Training a Convoluted Neural Network to Model the Early Universe

The Cosmic Microwave Background (CMB) radiation is the remnant of the birth of our Universe. For the first 200 Million years, the Universe was too hot and dense for atoms to form so protons and electrons roamed freely. Soon after, the Universe cooled down and atoms of hydrogen began to form. This period of our Universe is called the Epoch of Reionization (EoR) which occurred between 200-Million years to about 1 Billion years after the Bing Bang. This ushered in the first star formations and the CMB radiation that was initially detected. The Hydrogen of Epoch Reionization Array (HERA) in South Africa wants to build a detailed 3-Dimensional model of the evolution of the Universe that begins at the EoR period. The Universe is abundant in Hydrogen and HERA uses its large radio antenna array to detect fluctuations of neutral Hydrogen gas which emit at a unique wavelength of 21cm. As the 21cm signal travels across spacetime, it is redshifted. We can detect and measure the fraction of hydrogen that is ionized at a particular redshift by observing the redshifted emissions. This allows us to use the 21cm measurements to accurately reconstruct the optical to the last scattering surface of the CMB.

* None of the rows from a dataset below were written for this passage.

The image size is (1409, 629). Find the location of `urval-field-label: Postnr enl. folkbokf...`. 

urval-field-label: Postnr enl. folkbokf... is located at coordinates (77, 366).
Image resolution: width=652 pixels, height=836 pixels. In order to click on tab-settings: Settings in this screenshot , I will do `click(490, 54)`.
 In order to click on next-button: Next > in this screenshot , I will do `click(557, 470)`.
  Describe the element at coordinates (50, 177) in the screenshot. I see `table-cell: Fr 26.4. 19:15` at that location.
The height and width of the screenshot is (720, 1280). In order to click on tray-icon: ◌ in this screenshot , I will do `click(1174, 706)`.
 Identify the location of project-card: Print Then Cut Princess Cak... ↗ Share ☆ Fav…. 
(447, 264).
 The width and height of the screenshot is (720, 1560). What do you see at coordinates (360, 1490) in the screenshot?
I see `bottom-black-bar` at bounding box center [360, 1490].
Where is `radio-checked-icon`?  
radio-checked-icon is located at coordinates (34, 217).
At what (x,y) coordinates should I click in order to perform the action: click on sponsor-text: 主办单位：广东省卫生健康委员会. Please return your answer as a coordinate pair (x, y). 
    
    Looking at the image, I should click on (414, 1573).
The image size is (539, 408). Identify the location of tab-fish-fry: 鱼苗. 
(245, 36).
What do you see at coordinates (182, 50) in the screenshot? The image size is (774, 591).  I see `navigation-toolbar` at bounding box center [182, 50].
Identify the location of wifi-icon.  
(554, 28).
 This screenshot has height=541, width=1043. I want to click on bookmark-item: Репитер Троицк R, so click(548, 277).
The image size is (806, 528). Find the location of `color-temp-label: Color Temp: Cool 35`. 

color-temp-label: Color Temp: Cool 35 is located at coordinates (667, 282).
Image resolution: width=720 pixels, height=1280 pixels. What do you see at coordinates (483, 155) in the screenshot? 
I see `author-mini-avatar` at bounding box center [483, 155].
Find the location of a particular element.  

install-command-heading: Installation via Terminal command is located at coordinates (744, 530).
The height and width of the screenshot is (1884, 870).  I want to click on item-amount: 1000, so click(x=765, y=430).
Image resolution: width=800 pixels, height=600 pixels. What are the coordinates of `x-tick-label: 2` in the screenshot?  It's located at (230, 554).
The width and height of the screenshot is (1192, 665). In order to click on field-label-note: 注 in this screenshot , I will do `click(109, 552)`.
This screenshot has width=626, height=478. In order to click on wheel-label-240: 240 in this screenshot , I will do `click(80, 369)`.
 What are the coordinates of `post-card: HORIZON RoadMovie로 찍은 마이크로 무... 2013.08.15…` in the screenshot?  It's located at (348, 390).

I took 2-Dimensional slices of the EoR period from a toy mode at a particular redshift to train a Convolutional Neural Network (CNN) to identify dense regions of hydrogen gas. The algorithm mimics how neurons in the visual cortex process images. It adds weighs and biases to pixels of an image which the algorithm uses to learn from so it can make predictions about future data. The algorithm identifies what fraction of the test image corresponds to ionized regions to reconstruct the ionization history as we survey the different redshifts. The CNN normalizes the image after every convolution to make the learning process easier. After normalization, a MaxPooling function is used for the first two convolution layers to reduce the image size and capture key features of the ionized regions in the image. The data is passed through Hidden Layers which transfers the output from previous layers as inputs to the next layers. I tested a variety of CNN architectures for a 32×32 pixel image. The final CNN architecture was made up of an initial convolutional layer that began with 16 neuron inputs. The CNN takes an unorthodox approach by increasing the neuron inputs then reducing them to a single neuron output. This CNN was composed of 1,560 parameters at a noise level of 0.3. The network achieved an absolute error of 4.36% which is promising and demonstrate a network that can deal with realistic corruption of data.